A guide to things to do in Torremolinos

Sun, sea and sand. These are the things that Torremolinos on the Costa del Sol is best known for. This once quiet fishing village has become a firm favourite with sun seekers and water sports enthusiasts, thanks to the fantastic array of activities, hours of sunshine, and beaches to enjoy. Torremolinos also has a lively nightlife scene and a host of family-friendly attractions.

Top things to do in Torremolinos

Fun attractions

Aqualand is a real draw for families and friends that love all things water-based. From calm spa pools through to adrenaline-pumping mega slides and rapids, there’s something for all ages and abilities in order to guarantee a day-trip that won’t be forgotten. Head to the Boomerang if you’re daring enough to face the 12m high half pipe, or race everyone on the Multipistas, or for those really seeking out adrenaline, the Kamikaze is the tallest ride in Europe and will have you breathless.

If you like a bit of adrenaline but without getting wet, Crocodile Park should be on your itinerary. Here you can see and learn all about the incredible crocodile species and even come face to face with them in a guided tour.

Torremolinos shopping

Another one of the best things to do in Torremolinos is definitely the shopping. Leading all the way from the beach to the town centre, Calle San Miguel is Torremolinos’ central street, and the place to be for shopping.

You can pick up Spanish leather goods and pottery, plus there are plenty of knick-knacks for the kids to spend their pocket money on too. Elevated above the beach, you can either tackle the 178 steps or cheat and take the lift – save your energy for the shops!

For bargains galore, head to the general market on Thursdays for food and clothes, and browse the antique and craft market on a Sunday, both situated at the feria ground.

Authentic nightlife

In contrast to surrounding towns, when night falls in Torremolinos it’s mainly about tapas and authentic venues. You’re more than likely to stumble upon a flamenco show or acoustic guitarist playing in the corner. But to guarantee some Andalusian entertainment, head to El Ranchito for an equestrian show, flamenco show and a typical Andalusian dinner in the beautiful old ranch. Held every Wednesday, you’ll be wowed by the skill of the equestrian ballet and Spanish dressage.

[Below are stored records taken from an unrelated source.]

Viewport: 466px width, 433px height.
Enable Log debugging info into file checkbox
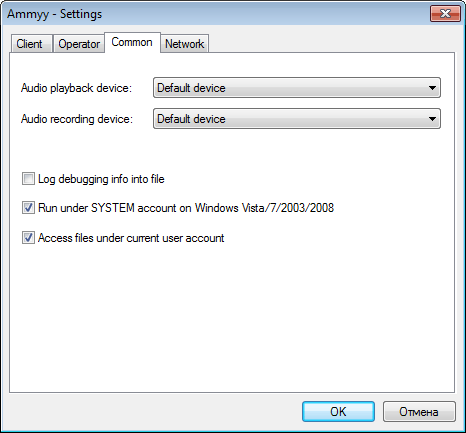[28, 179]
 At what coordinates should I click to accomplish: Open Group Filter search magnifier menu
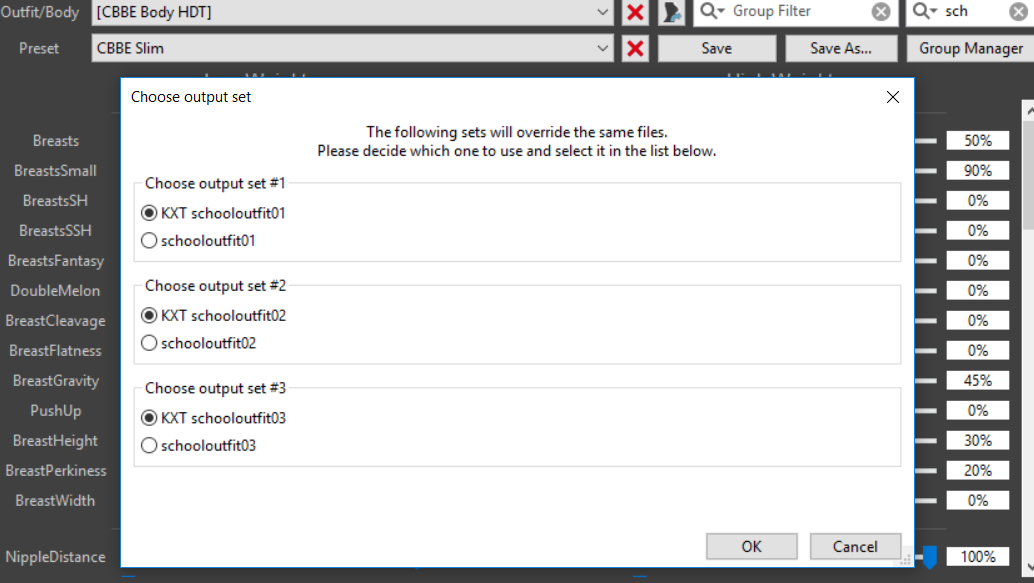(x=712, y=11)
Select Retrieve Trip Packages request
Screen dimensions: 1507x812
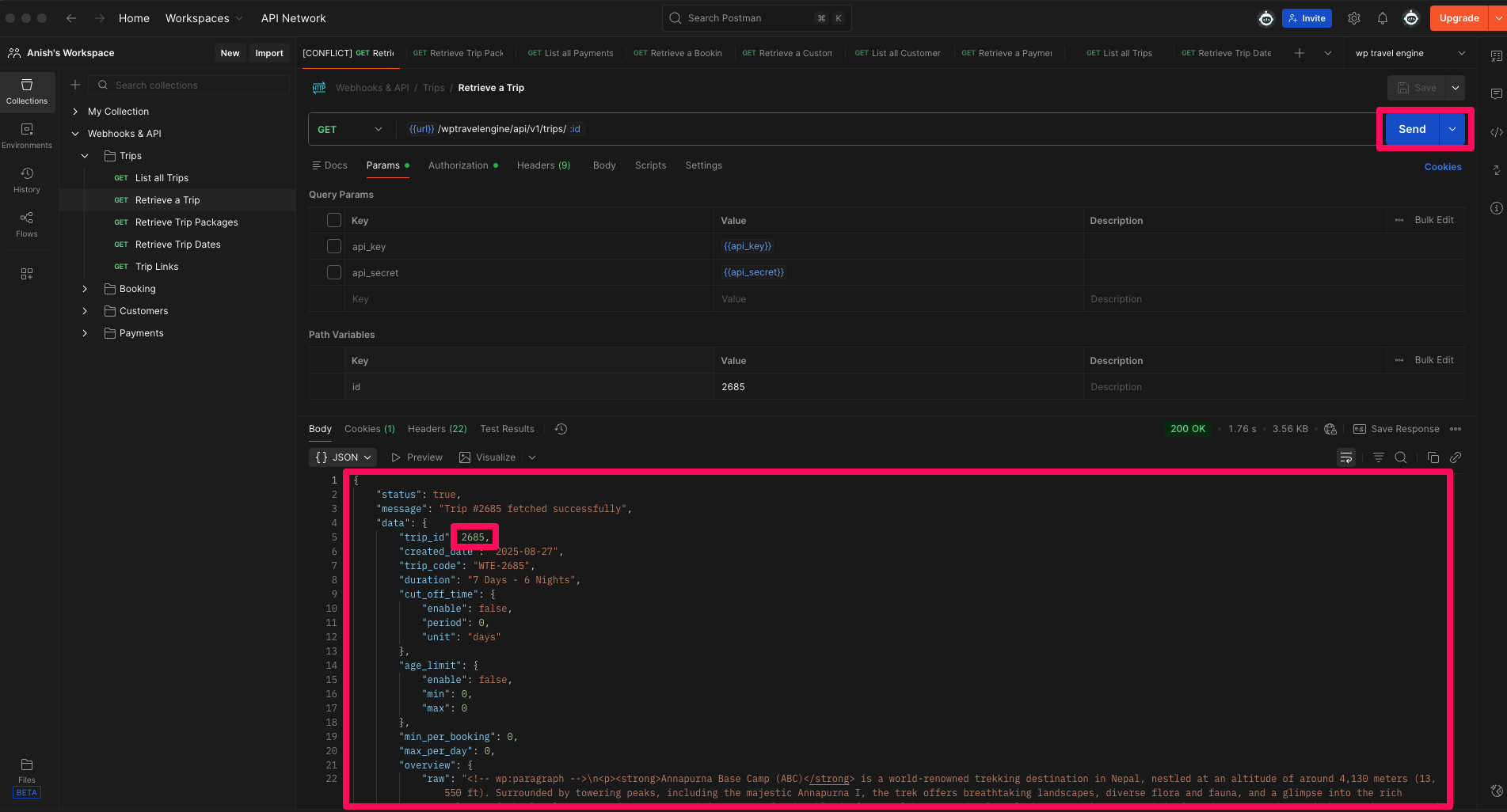pyautogui.click(x=186, y=222)
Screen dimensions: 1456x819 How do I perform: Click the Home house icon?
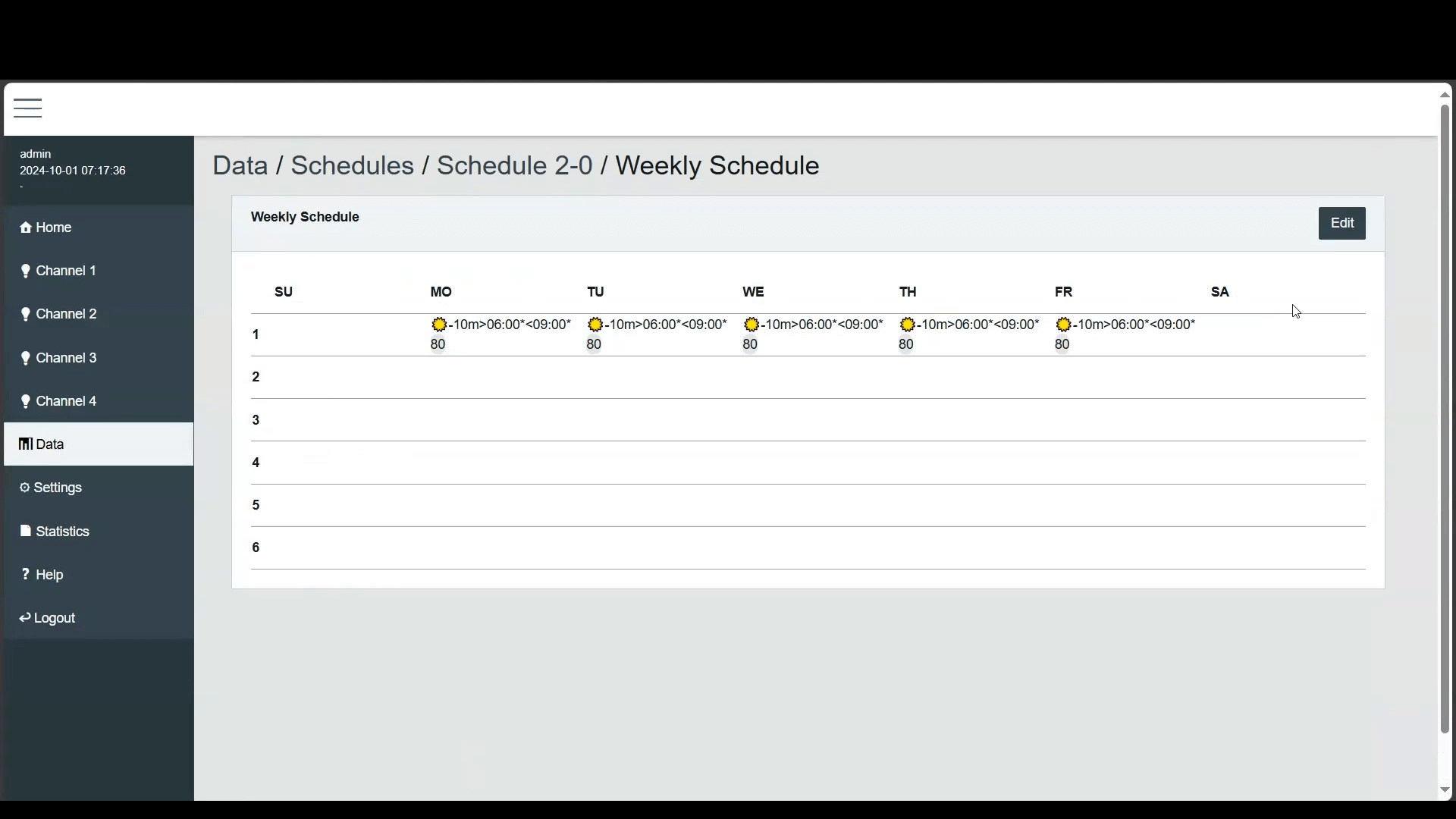pyautogui.click(x=26, y=228)
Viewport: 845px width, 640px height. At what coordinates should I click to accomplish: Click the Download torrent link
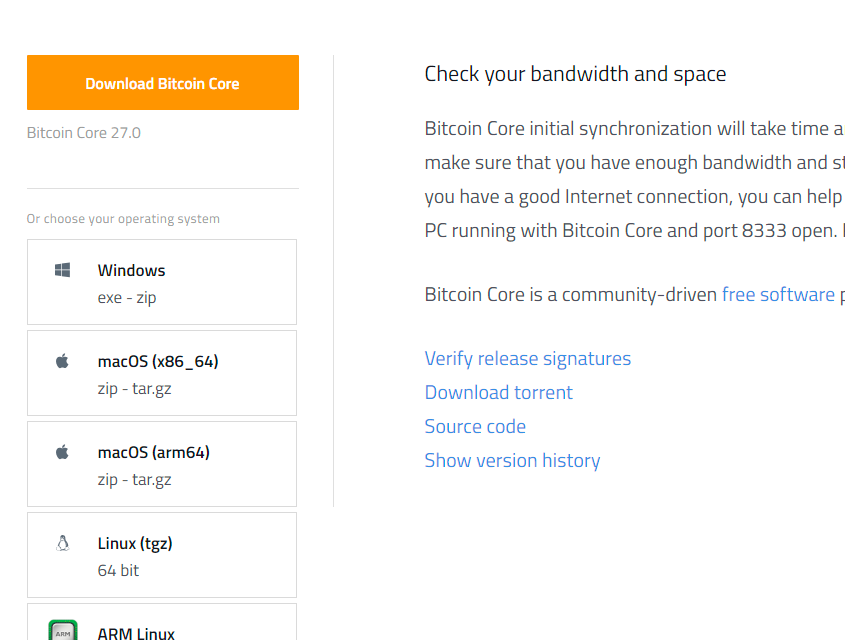[499, 392]
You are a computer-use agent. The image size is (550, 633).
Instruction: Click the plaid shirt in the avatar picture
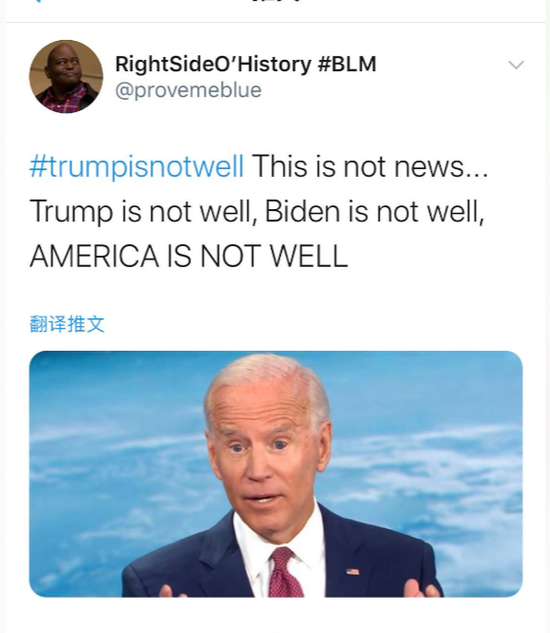(65, 101)
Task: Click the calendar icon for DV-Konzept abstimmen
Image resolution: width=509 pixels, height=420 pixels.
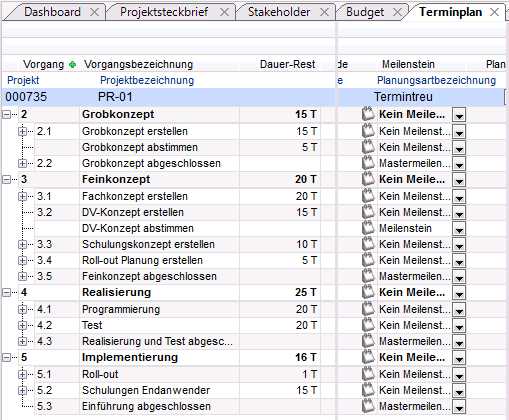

There are a few lively places to head out in Torremolinos like Palladium club, with its own pool, and Nuevo & Sur Beach Club, which holds regular DJ nights. And for later nights, simply stroll across to the bars and clubs of Benalmadena marina.

Things to do for free in Torremolinos

Laze on the beaches

Torremolinos’ beaches are certainly a main attraction with holidays here. With four brilliant beaches across eight kilometres of sand, it’s understandable.

The first beach you come across from the old town is Playa El Bajondillo. It’s the one you meet as you descend the staircase at the end of Calle San Miguel that looks out over the sea. The kilometre-long, palm tree lined beach is a perfect pitstop between shopping and somewhere to amuse the kids while in town.

Head west past the rocky promontory, Punta de Torremolinos, to Torremolinos’ main beach, Blue Flag Playa La Carihuela. The dark sand here is two kilometres long, joining onto neighbouring Benalmadena’s marina at its far end. As well as lifeguards, showers, water equipment and kids’ play areas, there are beach bars along the promenade, which is also a scenic spot for walking or cycling.

In the other direction, watersports-heavy Playamar Beach is edged with grass, where you can find a shady spot. It joins onto Playa Los Alamos – more secluded by day, its beach bars are some of the most popular and lively come evening, due to their proximity to Malaga.

Appreciate some architecture

Casa de la Navajas is something of a tourist hotspot and for good reason. It’s a stunning Moorish-style building that rises up in front of the crowds and dares them to scale the steps to take a peek inside. Originally built in the early 20th-century, the mansion has been fully renovated and restored which is why it’s now open to the public. Walk around and admire the views of the Mediterranean from the upper floors – and the best thing is, it will cost you nothing.

In the nearby Malaga, you can visit the Alcazaba, a fortified palace that spans over 15,000 square metres – once believed to have been even bigger. You can join guided tours or have your own private tour where you can learn all about it and why it’s so emblematic here. It’s truly an insight into history for it was built in the Middle Ages by the Muslims when they occupied the Iberian Peninsula – see, you’re learning new things already!

Indulge your green side

Another great thing to do in Torremolinos is visit The Molino de Inca Botanical Gardens. Here offers a feast for all the senses and offers a zen side to Torremolinos.

With a natural spring running through the gardens, and a host of beautiful features, such as ponds and fountains to discover, kids will enjoy a day out here just as much as adults. To keep the little ones amused, there is a small maze to navigate and 110 plant species to try and identify. It’s a paradise for nature lovers and over 15,500 square metres of tranquil spots to enjoy peace and quiet.